I was just trying to find the cheapest one I could find.. (Since he ask if he could rent one.) Harbor Freight has some cheap ones also.

I agree with you about Stanley. The stud finder I have is a "Zircon."... I don't think he wants to see the price of it.  :roll:  :lol:


----------



## WoodMann (Oct 12, 2009)

K guys- I went with the hammer and nail routine and I'll cover it all up with the cabinet. And no- no bars were visited in this undertaking.............


----------



## LLigetfa (Oct 12, 2009)

OK, we gotta know, how many holes did it take to find the stud?


----------



## WoodMann (Oct 12, 2009)

5 on the first one and 3 one the second...................


----------



## WoodMann (Oct 12, 2009)

Check................


----------



## kenny chaos (Oct 12, 2009)

You may find you have plank walls.

Figure what part of the walls your unit ( :lol: ) will cover 
and feel free to use this space to knock holes to find studs, fish wires, or stash crack.


----------



## Gooserider (Oct 12, 2009)

Note that if the bar scene doesn't work for you, I've also heard that personal adds can be quite effective.... ;-P 

Gooserider


----------



## LLigetfa (Oct 12, 2009)

FratFart said:
			
		

> Gooserider said:
> 
> 
> 
> ...


LOL

Reminds me of the old "Fly United" poster.


----------



## WoodMann (Oct 12, 2009)

Thanks Goose, I'll keep that in mind. About stashing the crack, won't the dog still be able to find it.............


----------



## woodsman23 (Oct 12, 2009)

simply do a search and type in "woodsman"  i am a stud in my own mind...


----------



## kenny chaos (Oct 12, 2009)

WoodMann said:
			
		

> . About stashing the crack, won't the dog still be able to find it.............

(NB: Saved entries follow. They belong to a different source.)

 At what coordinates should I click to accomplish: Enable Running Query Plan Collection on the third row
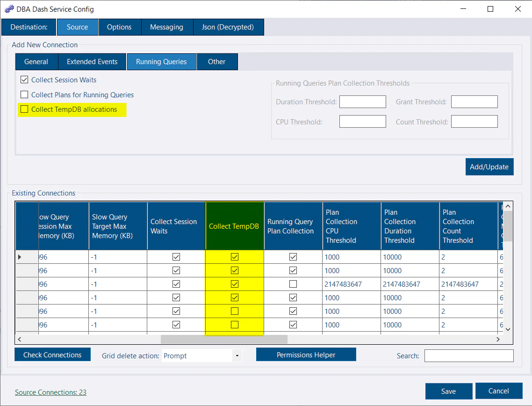293,284
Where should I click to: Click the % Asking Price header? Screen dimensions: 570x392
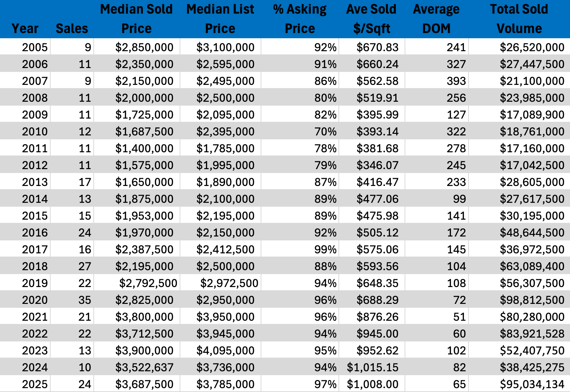pos(300,19)
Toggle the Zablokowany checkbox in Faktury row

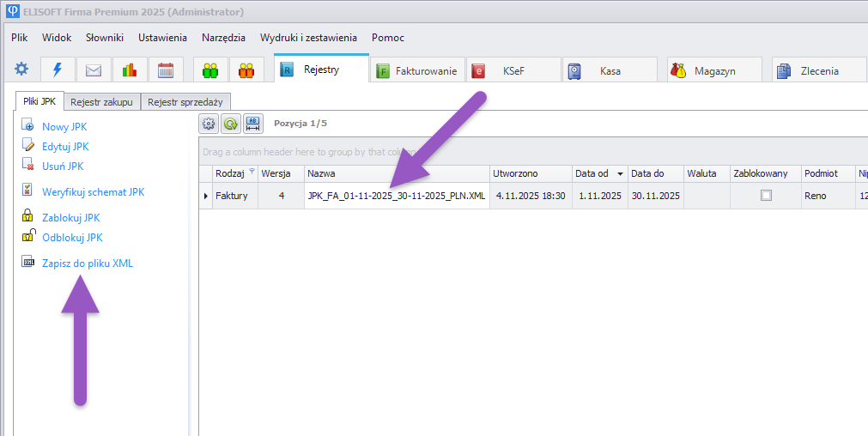[766, 196]
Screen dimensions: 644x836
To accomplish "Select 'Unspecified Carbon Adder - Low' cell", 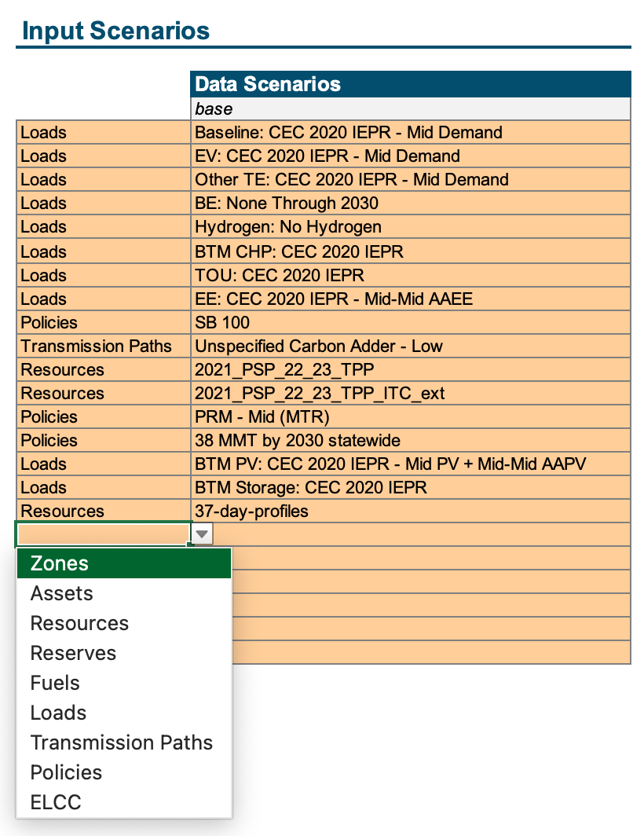I will click(x=410, y=346).
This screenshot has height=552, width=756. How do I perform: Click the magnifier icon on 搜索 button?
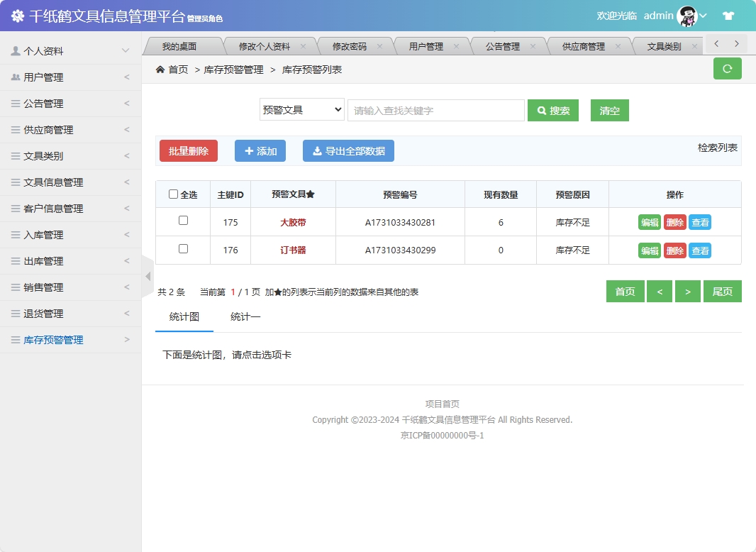click(x=542, y=110)
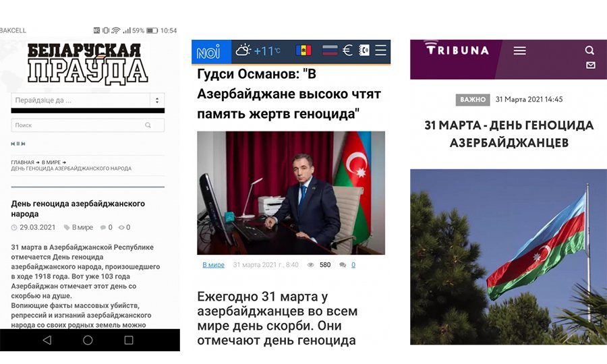Viewport: 607px width, 364px height.
Task: Click the comments count link '0'
Action: 353,265
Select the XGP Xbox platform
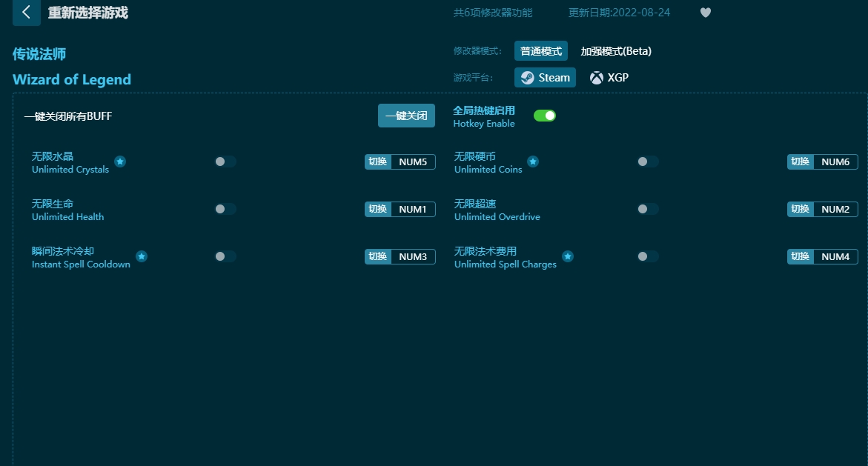 (x=609, y=78)
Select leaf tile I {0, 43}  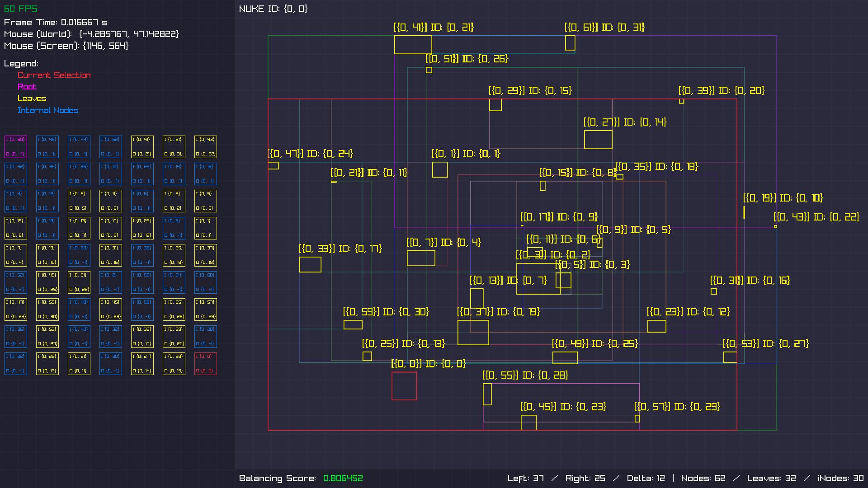[206, 147]
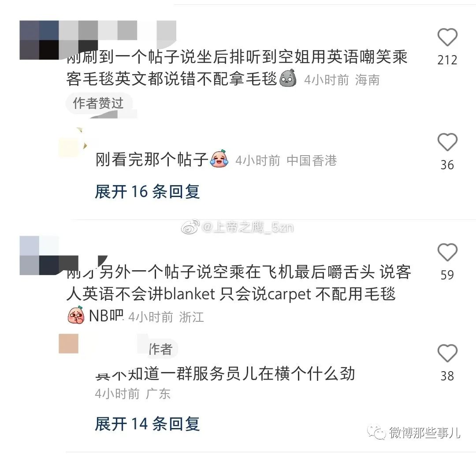Tap the heart next to 38 likes
Image resolution: width=476 pixels, height=454 pixels.
point(447,353)
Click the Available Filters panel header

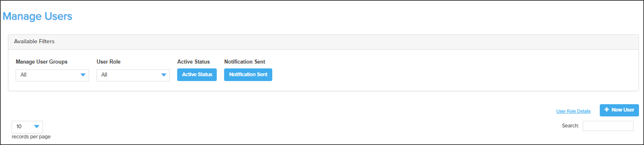[323, 42]
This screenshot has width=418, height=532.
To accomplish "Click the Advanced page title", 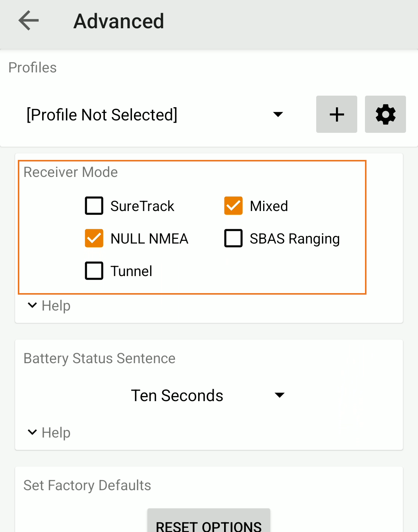I will coord(119,21).
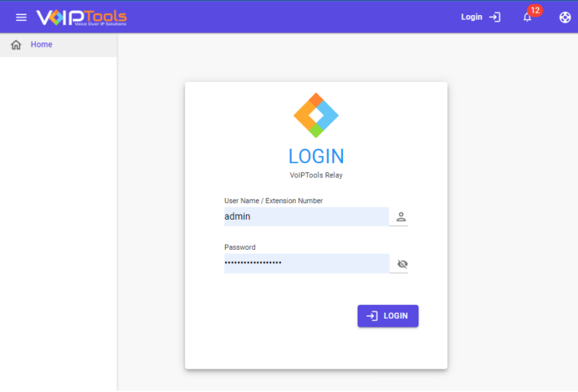The image size is (578, 392).
Task: Click the purple LOGIN button
Action: [x=388, y=316]
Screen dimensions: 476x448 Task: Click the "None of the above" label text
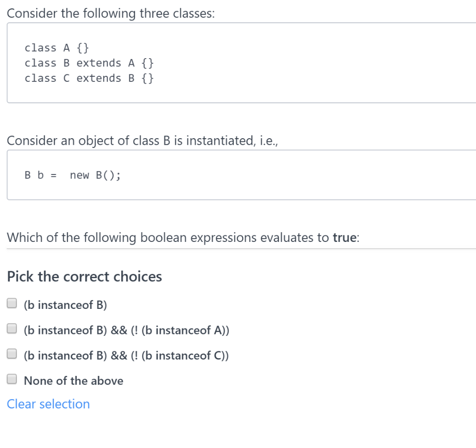pos(73,381)
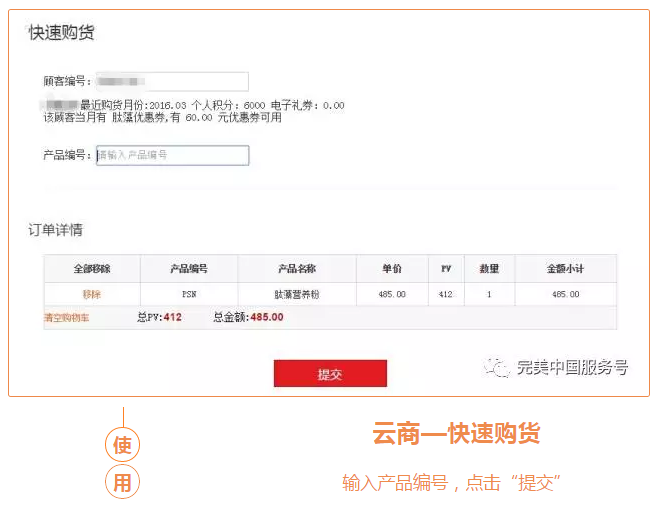
Task: Click the orange 云商—快速购货 heading
Action: click(x=456, y=434)
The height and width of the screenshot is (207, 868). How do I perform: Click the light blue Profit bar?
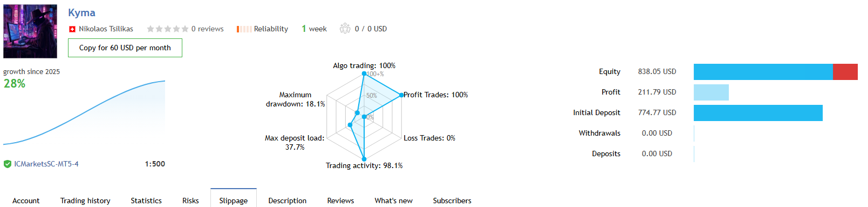(x=711, y=92)
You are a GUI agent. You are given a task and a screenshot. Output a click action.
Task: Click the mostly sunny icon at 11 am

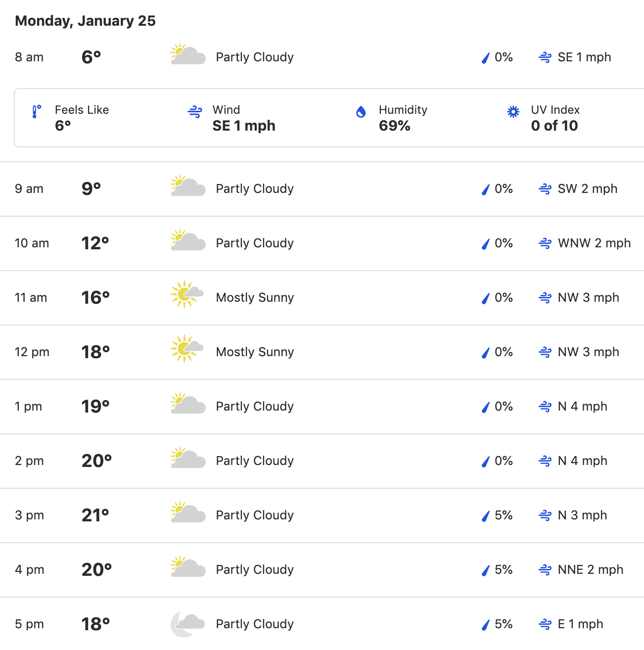(187, 295)
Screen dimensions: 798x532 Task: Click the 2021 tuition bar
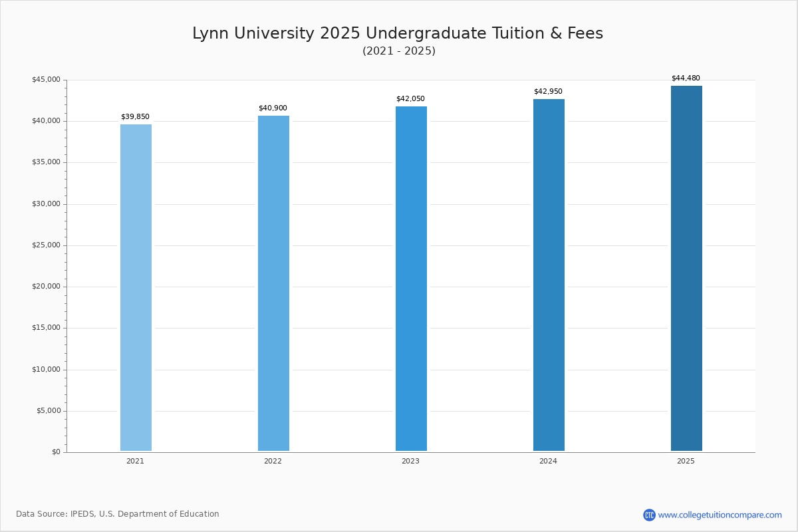[136, 287]
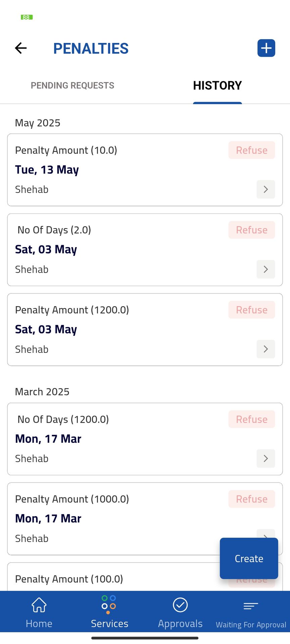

You have a dog that smokes crack?
Is he looking for a stud too? :kiss:


----------



## WoodMann (Oct 14, 2009)

Cute kenny. I was asking in the situation when they do a raid on the house for drugs, don't they bring a dope sniffing dog with'em..............


----------



## kenny chaos (Oct 14, 2009)

WoodMann said:
			
		

> Cute kenny. I was asking in the situation when they do a raid on the house for drugs, don't they bring a dope sniffing dog with'em..............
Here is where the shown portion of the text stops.